* [Required work]: Return all the lines below in which the string "from" appears.

[Material for this exercise Boundary: Start]

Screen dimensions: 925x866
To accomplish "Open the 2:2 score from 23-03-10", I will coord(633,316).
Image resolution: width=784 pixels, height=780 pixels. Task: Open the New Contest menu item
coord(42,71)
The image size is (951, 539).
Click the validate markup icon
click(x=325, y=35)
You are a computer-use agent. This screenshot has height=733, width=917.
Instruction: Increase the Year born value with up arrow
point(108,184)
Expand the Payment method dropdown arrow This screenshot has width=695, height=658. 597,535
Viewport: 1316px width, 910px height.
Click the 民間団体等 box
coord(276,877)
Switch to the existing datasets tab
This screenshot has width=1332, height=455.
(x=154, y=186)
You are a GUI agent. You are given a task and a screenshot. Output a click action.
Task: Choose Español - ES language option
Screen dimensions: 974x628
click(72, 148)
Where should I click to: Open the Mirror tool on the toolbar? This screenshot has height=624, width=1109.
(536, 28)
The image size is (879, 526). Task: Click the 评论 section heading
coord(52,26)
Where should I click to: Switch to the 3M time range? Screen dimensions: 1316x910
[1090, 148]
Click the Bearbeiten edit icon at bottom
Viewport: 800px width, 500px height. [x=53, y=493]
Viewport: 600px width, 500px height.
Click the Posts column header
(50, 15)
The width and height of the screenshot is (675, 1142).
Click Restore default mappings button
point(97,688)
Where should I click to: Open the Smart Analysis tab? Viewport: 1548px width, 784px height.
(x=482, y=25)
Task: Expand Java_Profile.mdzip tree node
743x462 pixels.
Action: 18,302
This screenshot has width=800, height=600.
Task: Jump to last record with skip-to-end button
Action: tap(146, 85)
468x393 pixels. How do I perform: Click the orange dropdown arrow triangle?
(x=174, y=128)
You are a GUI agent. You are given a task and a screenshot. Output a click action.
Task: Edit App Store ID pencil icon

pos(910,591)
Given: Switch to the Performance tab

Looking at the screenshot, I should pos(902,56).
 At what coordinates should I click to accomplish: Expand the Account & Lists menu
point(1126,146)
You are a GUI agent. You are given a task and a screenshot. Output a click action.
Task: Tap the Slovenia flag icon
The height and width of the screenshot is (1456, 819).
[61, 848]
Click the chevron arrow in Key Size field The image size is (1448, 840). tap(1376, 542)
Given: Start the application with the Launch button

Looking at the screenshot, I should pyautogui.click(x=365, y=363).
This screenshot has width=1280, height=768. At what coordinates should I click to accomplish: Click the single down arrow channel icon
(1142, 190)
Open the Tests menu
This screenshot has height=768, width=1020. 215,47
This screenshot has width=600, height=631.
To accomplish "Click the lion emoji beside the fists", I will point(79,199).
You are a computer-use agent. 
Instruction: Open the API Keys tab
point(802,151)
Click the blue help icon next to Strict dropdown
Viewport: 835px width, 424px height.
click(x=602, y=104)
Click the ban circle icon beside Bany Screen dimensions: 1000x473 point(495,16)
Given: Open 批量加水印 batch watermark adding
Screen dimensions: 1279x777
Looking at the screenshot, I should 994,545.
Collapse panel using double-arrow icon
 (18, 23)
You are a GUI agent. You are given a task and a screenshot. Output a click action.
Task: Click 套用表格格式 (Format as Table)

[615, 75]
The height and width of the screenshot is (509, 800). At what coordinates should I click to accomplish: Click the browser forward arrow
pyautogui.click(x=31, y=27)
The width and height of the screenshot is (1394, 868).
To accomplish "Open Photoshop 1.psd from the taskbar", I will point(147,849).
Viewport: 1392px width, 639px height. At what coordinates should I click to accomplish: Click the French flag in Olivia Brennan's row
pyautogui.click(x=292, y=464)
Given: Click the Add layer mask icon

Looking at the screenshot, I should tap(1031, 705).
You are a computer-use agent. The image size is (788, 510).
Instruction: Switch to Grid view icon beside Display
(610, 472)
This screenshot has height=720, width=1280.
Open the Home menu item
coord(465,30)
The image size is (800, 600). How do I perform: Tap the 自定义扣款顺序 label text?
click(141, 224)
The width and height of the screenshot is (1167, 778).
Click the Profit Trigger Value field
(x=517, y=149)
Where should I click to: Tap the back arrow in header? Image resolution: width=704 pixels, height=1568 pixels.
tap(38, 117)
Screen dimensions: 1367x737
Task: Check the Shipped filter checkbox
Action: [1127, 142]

[Material for this exercise Boundary: End]

* [Response box]:
To accomplish "Open the 2:2 score from 23-03-10", I will coord(633,316).
To accomplish "Open Photoshop 1.psd from the taskbar", I will point(147,849).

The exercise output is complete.